# [Document excerpt]
[Start]
New Zealand’s primary sector is heavily dependent on export markets, driven in part by international confidence in how food is produced. Approximately 82.9% of food and fibre production is exported, generating $62 billion in revenue. Dairy, red meat, and horticulture account for around 80% of earnings. New Zealand’s competitive position is not based on scale, but on credibility, consistency, and integrity, supported through regulation and industry-led assurance programmes.

These programmes provide verified evidence of on-farm practice, traceability, and market claims. While they differ by sector, they collectively support market access, customer confidence, and premium positioning.

This research finds that while assurance systems remain structurally sound and valued, pressure is emerging at farm level as programmes overlap and requirements increase. Evidence from literature, farmer surveys, and industry interviews highlight the risk of duplication, audit frequency, and administrative burden, particularly in multiple frameworks across overlapping farming systems.

Survey results from 53 farmers show that 63% report increasing compliance pressure, with duplication the single biggest contributor. More than half (55%) report assurance is often experienced as a tick-box exercise rather than something that drives improvement. Looking ahead, only 17% indicated they would remain fully engaged if requirements continue to increase, while others would reduce effort or withdraw from voluntary programmes.

While the sample size is limited, alongside literature and interviews this represents an early warning signal of emerging system pressure.

This shift matters because assurance systems rely on more than audits and rules. They depend on accurate records, genuine engagement, and confidence in system value. As requirements become repetitive or poorly understood, records may persist but become less reflective of on-farm reality, weakening the evidence base underpinning market claims.
[End]
# [Material]
[Start]
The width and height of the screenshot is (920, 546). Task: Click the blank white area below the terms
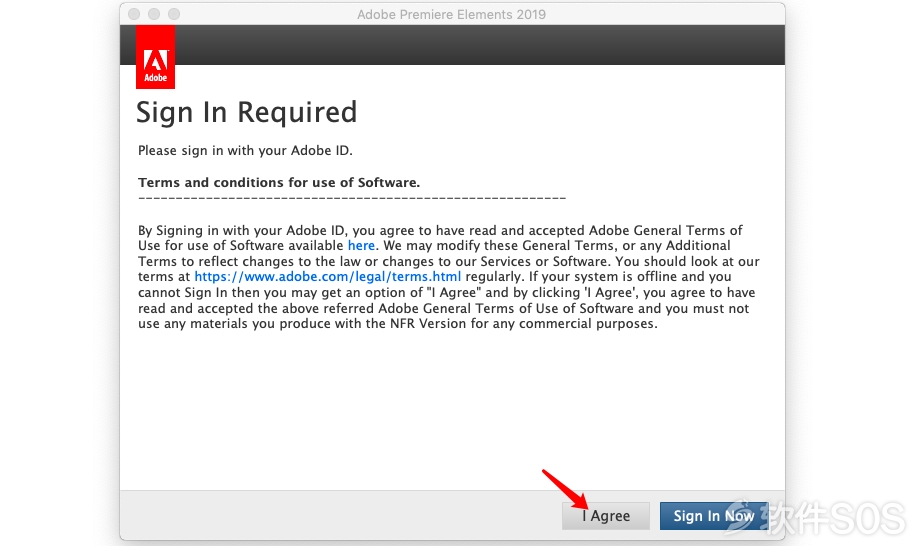[x=452, y=411]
[End]
# [Your tasks]
1. Which percentage figures appear in the passage on New Zealand's food and fibre assurance programmes? List every one.
2. Answer from the passage on New Zealand's food and fibre assurance programmes:
(a) How much revenue do the exports generate?
(b) How many farmers took part in the survey?
(c) What is the single biggest contributor to compliance pressure?
3. Extend the passage on New Zealand's food and fibre assurance programmes, picking up after its last sentence.

# [Responses in order]
1. 82.9%, 80%, 63%, 55%, 17%

2.
(a) $62 billion
(b) 53
(c) Duplication

3.
Industry and trade interviews confirm that when credibility is questioned, market response is not gradual. Trading partners and customers do not differentiate between sectors or programmes; scrutiny is applied at a country level. As a result, response is rapid, structured, and difficult to reverse. Rebuilding trust once it is tested is not only challenging but near impossible.

While assurance erosion may develop slowly through farm-level disengagement, the underlying risk is a weakening of the evidence base supporting New Zealand’s market position. The regulatory system may continue to support market access, but assurance programmes remain critical in sustaining integrity-based claims and enabling differentiation beyond the commodity export base.

To manage this risk, industry leadership should reaffirm assurance expectations and assess cross-sector assurance load to identify overlap and duplication driving disengagement. Equivalency and data-sharing should reduce repeated audits where possible, recognising some duplication is unavoidable. Early warning indicators are needed to identify when assurance becomes transactional rather than meaningful, enabling timely intervention before market confidence is affected.

The assurance system is not failing. However, its credibility depends on continued engagement, clarity of purpose, and alignment across sectors. The risk is not losing assurance outright but reaching for it when New Zealand’s integrity is tested and finding the evidence no longer carries the weight it once did.